TEXT SHOWN:
((
On Mon, 1 Sep 2008 09:26:26 -0700 (PDT), wrote:

In a perfect situation, with a balanced feedline, the only kind of
current and voltage you have IS common mode!

This statement above contains a serious error of perception while
trying to inhabit the debate over BalUns - and it probably corrupts
that topic too.

First - a circuit has at a minimum two conductors extending from a
source. A circuit by its nature is circular: for every charge carrier
that enters it, one must exit it. Continuity is a necessary condition
for a circuit. No continuity, no conduction, hence an "Open Circuit."

Second - those two conductors, if viewed at a remote point where they
are joined, have equal and opposite paths of current conduction - to
and from that point. This is from Kirchoff's law of currents.

Third - this is called Differential Mode current in anticipation of a
common modality.

Fourth - if that remote point of connection is replaced with a load,
there is a voltage across that load characterized by both the
unaltered directions of current, and its now altered magnitude of
current.

Fifth - this is called Differential Mode voltage in anticipation of a
common modality.

This completes the discussion of the Differential Mode.

If we expand upon this simple model of a source, two wires, and a load
and put it into the context of life as we know it; then the circuit
operates in the proximity of ground. By convention, ground is called
Common.

Ground, by convention is an infinite sink of charge of infinite
extent. Hence as a conductor, it is available everywhere - Common.
This ground may have either deliberate or accidental conductive
relationships to the Differential Circuit.

First - the linkage of ground to the differential circuit can be
through an Ohmic path, or by an inductive path, or by a capacitive
path. To support conduction, the circuit must contain two conductive
paths to ground through any combination of these linkages, and that
path must be complete. The apparent source driving conduction through
that path will be a combination of the differential source and the
differential load as each will have some relationship to ground.

Second - those two conductive paths, if viewed at a remote point
where they are joined, have equal and opposite paths of current
conduction - to and from that point. This is from Kirchoff's law of
currents.

Third - this is called Common Mode current.

Fourth - as the differential circuit is original and establishes both
the source and the load; then through the introduction of ground, this
Common Mode current is mixed with the original Differential Current
and analysis must be performed by substitutions to separate them.

Fifth - the apparent source presents the Common Mode voltage.

This completes the discussion of Common Mode.

The applications of a choke to either circuit is commonplace to
control each mode's current. It would appear through the context of
discussion in other threads that there is some confusion in what is
being choked, and how a choke is properly applied is confounded by
that confusion.
))
[Stored entries]
((
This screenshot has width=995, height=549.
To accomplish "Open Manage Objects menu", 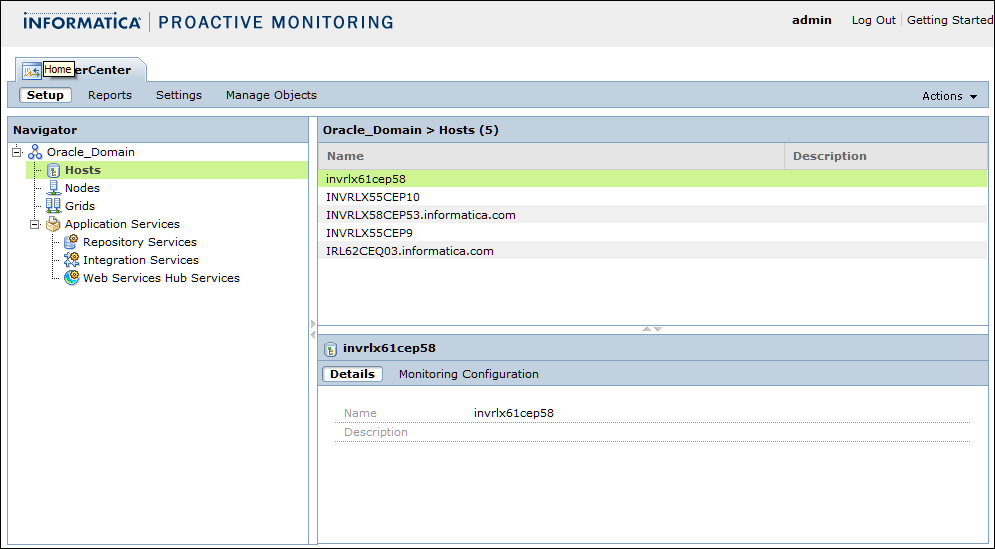I will (x=271, y=95).
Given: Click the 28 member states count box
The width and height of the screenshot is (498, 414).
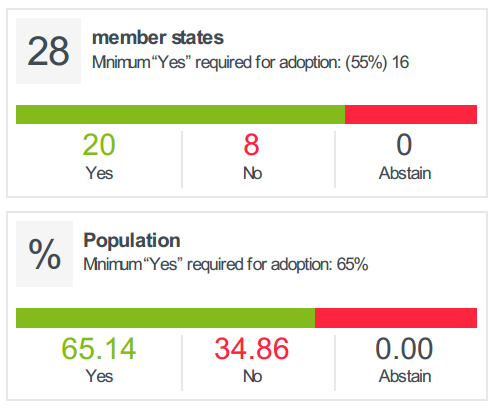Looking at the screenshot, I should tap(48, 51).
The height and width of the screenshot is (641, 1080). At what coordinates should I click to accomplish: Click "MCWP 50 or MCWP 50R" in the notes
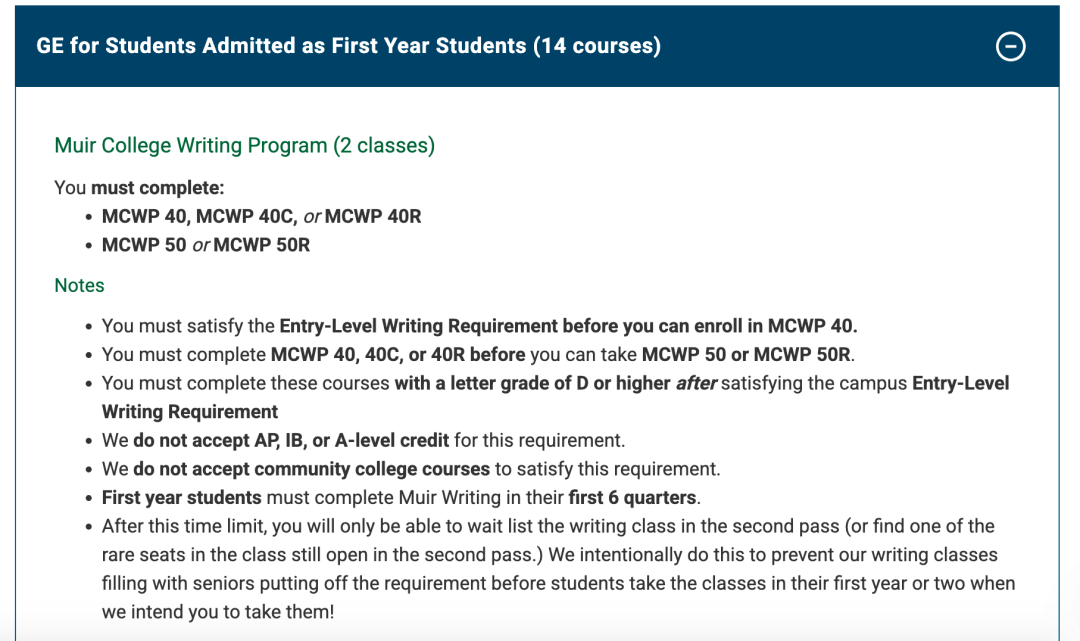pos(746,355)
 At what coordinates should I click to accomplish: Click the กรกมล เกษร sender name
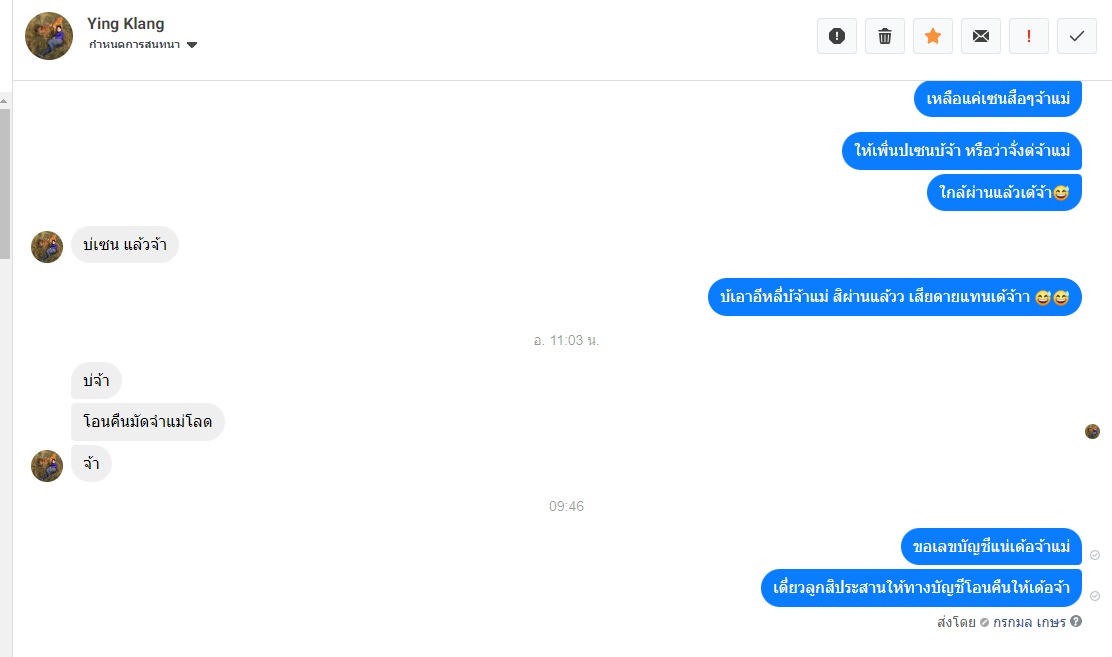click(x=1029, y=622)
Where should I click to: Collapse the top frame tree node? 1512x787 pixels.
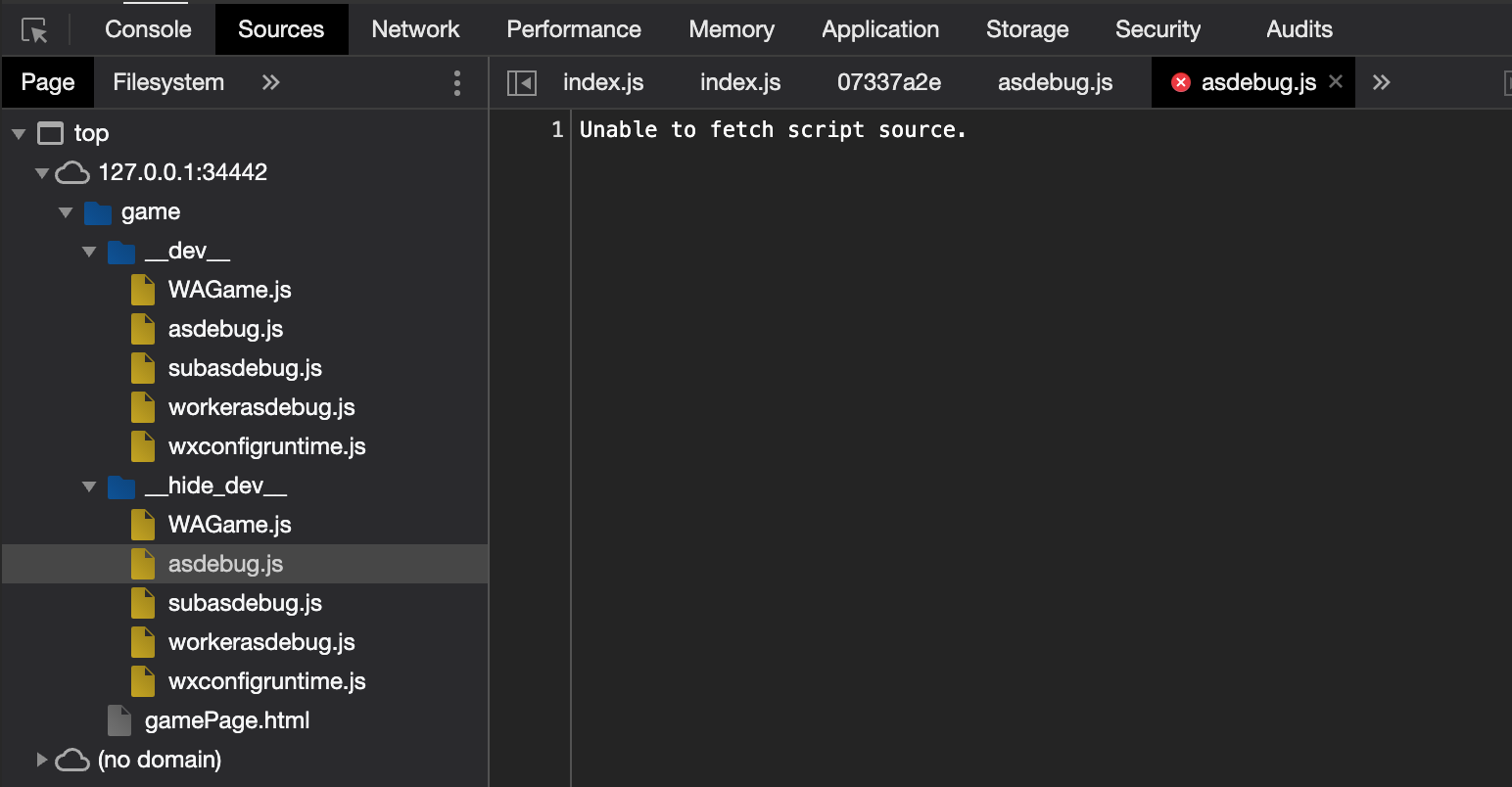point(19,133)
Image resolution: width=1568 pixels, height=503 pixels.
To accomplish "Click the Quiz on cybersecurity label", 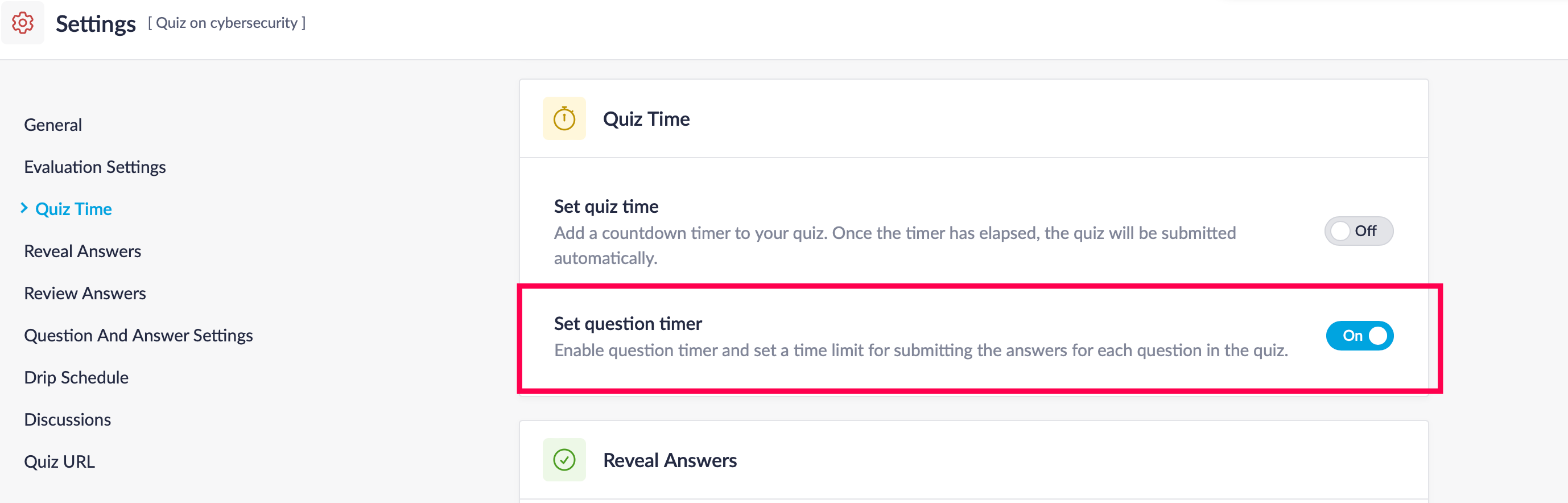I will click(x=227, y=23).
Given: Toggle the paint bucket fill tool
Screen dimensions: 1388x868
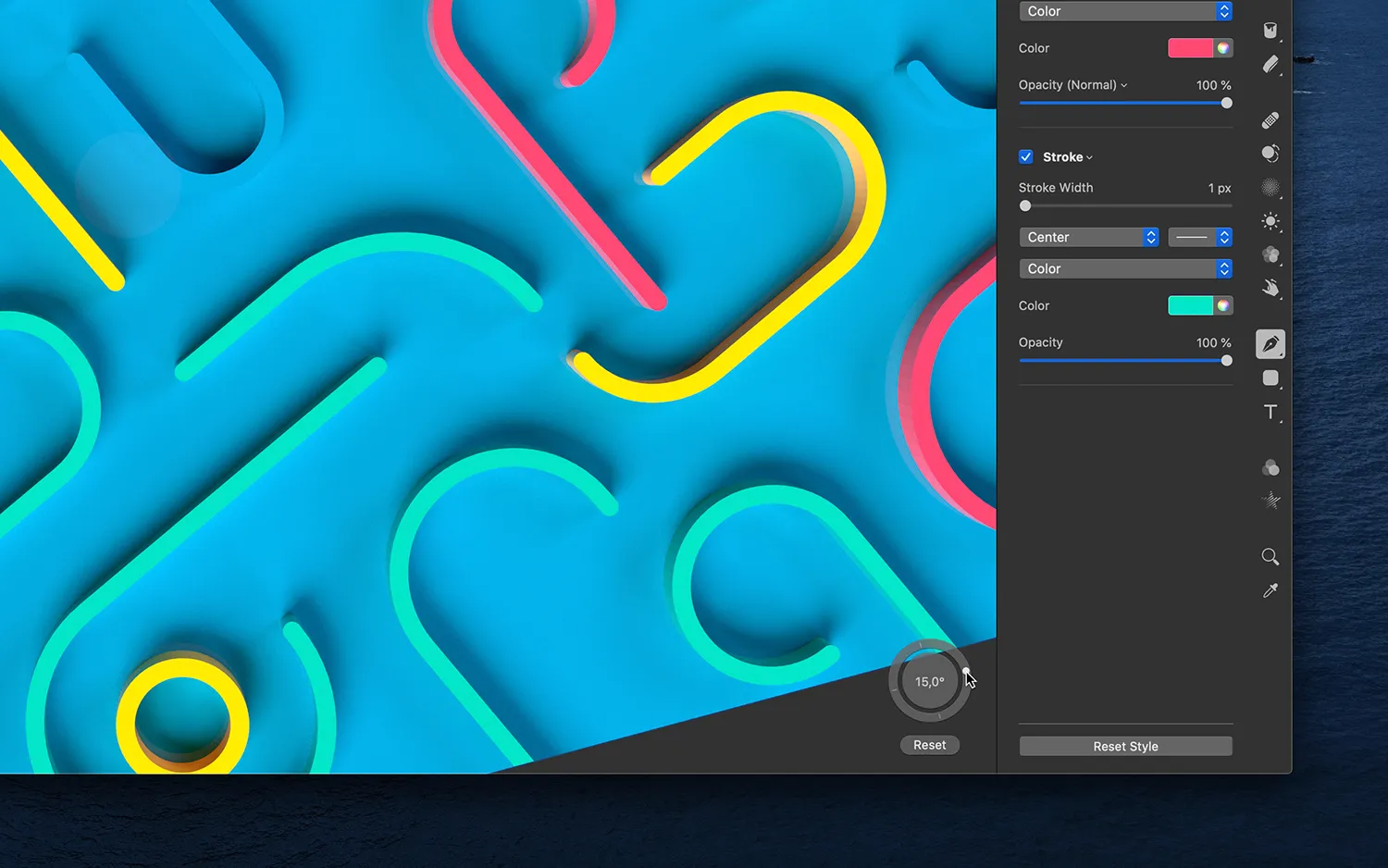Looking at the screenshot, I should pos(1270,31).
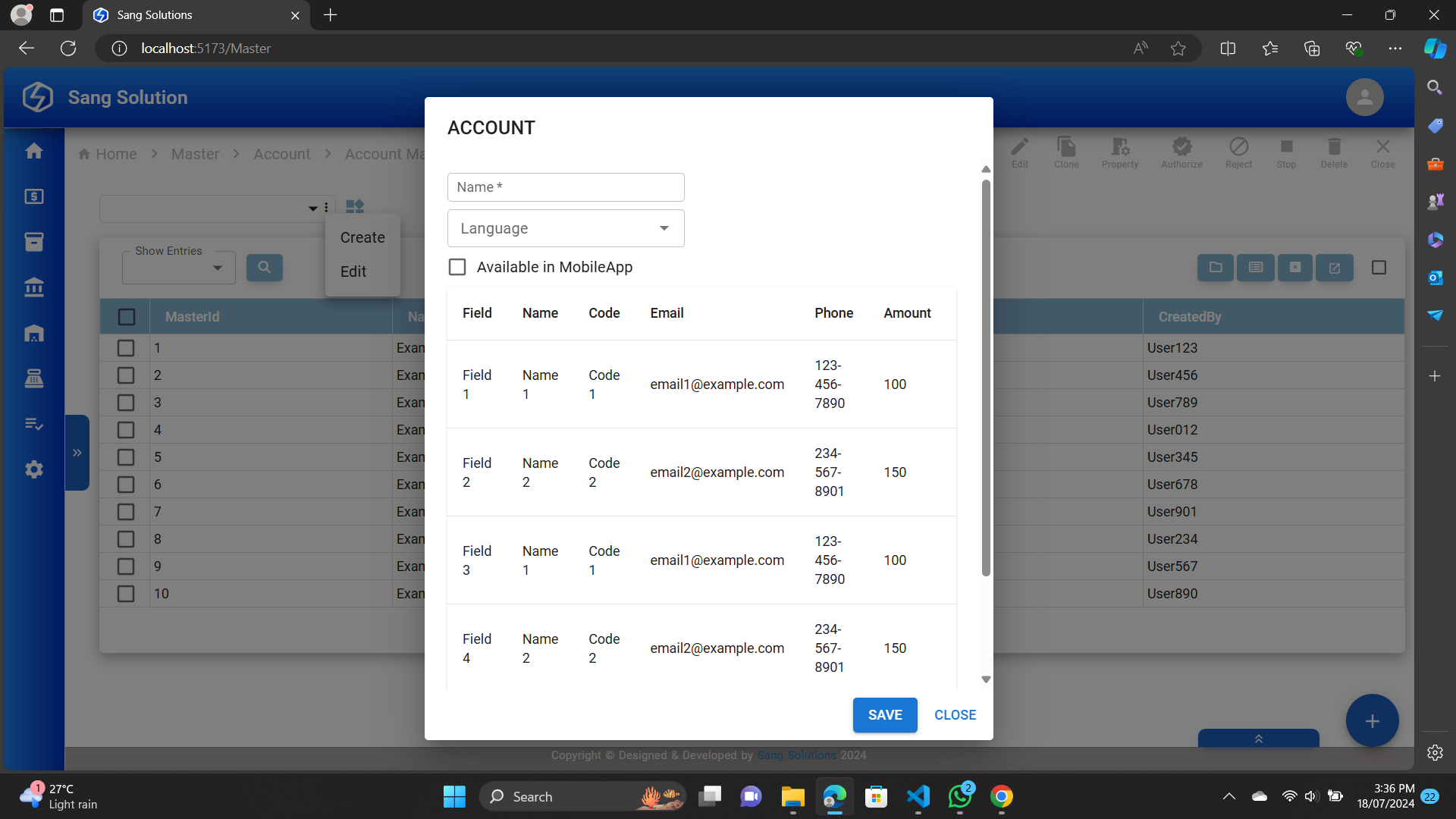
))
GOAL 1:
Write out, word for word, the part of the post on common mode and differential mode current that opens with the words containing "If we expand" and closes with "the Differential Circuit.".
GOAL 2:
Write what comes next in the post on common mode and differential mode current, picking up after its final sentence.

EXERCISE ANSWER 1:
If we expand upon this simple model of a source, two wires, and a load
and put it into the context of life as we know it; then the circuit
operates in the proximity of ground. By convention, ground is called
Common.

Ground, by convention is an infinite sink of charge of infinite
extent. Hence as a conductor, it is available everywhere - Common.
This ground may have either deliberate or accidental conductive
relationships to the Differential Circuit.

EXERCISE ANSWER 2:
It follows that if the transmission line from the source to load
suffers from Common Mode currents, that this must be due to a Common
Mode voltage gradient extending from the source to the load. If
either lead of that transmission line pair were choked, this would
disrupt the Differential Mode. If both leads of the transmission line
pair were independently choked, this would only double the disruption.
However, if both leads were choked in parallel (both lines either
coiled as a pair rather than individually, or both lines penetrate a
lossy core) then their fields would be contained between them in the
Differential Mode, but their Common Mode path (they both share equal
conduction in the same direction due to the Common Mode voltage
gradient) will be snubbed.

Some BalUns employ these techniques - some don't. BalUns fail by the
degree that they don't when Common Mode, as a problem, is injected
into the circuit through imbalances. As balance in the proximity of
earth and many confounding nearby structures is a forgone failure,
choking is a practical necessity for correct BalUn performance. Any
issues of BalUn heatings are proof of this choking necessity, and
further proof of the demand for additional choking at that point (and
frequently elsewhere at wavelength relationships along the affected
line).

73's
Richard Clark, KB7QHC

On Sep 2, 10:43*pm, John Smith wrote:
wrote:
...
I disagree. There is no choking, there is merely a polarity and phase
shift between the "primary" and "secondary" of the 1:1 balun
"transformer".

The best way I can easily express this is to consider a 1:1 240V 60 Hz
isolation transformer (yes, the balun acts theoretically in the same
manner). ...

No. *But you have focused on your error in thinking/logic/function. *An
RF Transformers does what you state, lengths of transmission line
carrying RF behave in a different "mode." (uh, I hate that word ...)

Now, if you do some research, you can correct your error(s) ...

Regards,
JS

--
It is like a nightmare where the public servants are the people which
the police are supposed to protect us from!

A 1:1 balun IS an RF transformer. Lengths of transmission line wound
an air core can function as a 1:1 RF transformer. Does this in any way
show you the error you are making? Transformers operate in the same
way whether at 60Hz or RF. So much for your "No" statement which seems
to demonstrate a certain confidence masked in senility.

On Sep 3, 7:18*am, Cecil Moore wrote:
wrote:
For a balanced transmission line, the characteristic impedance is not
expressed in differential mode terms, it IS common mode so I do
not know why you ask about differential mode characteristic impedance.

Well, there's your problem. In a properly functioning
transmission line, whether balanced or unbalanced, the
currents in the two conductors are differential, not
common-mode. The two currents are equal in magnitude
and 180 degrees out of phase and their fields tend
to cancel which minimizes radiation.

Common-mode currents only occur when the two currents
are not perfectly differential, i.e. not equal amplitudes
and/or not 180 degrees out of phase.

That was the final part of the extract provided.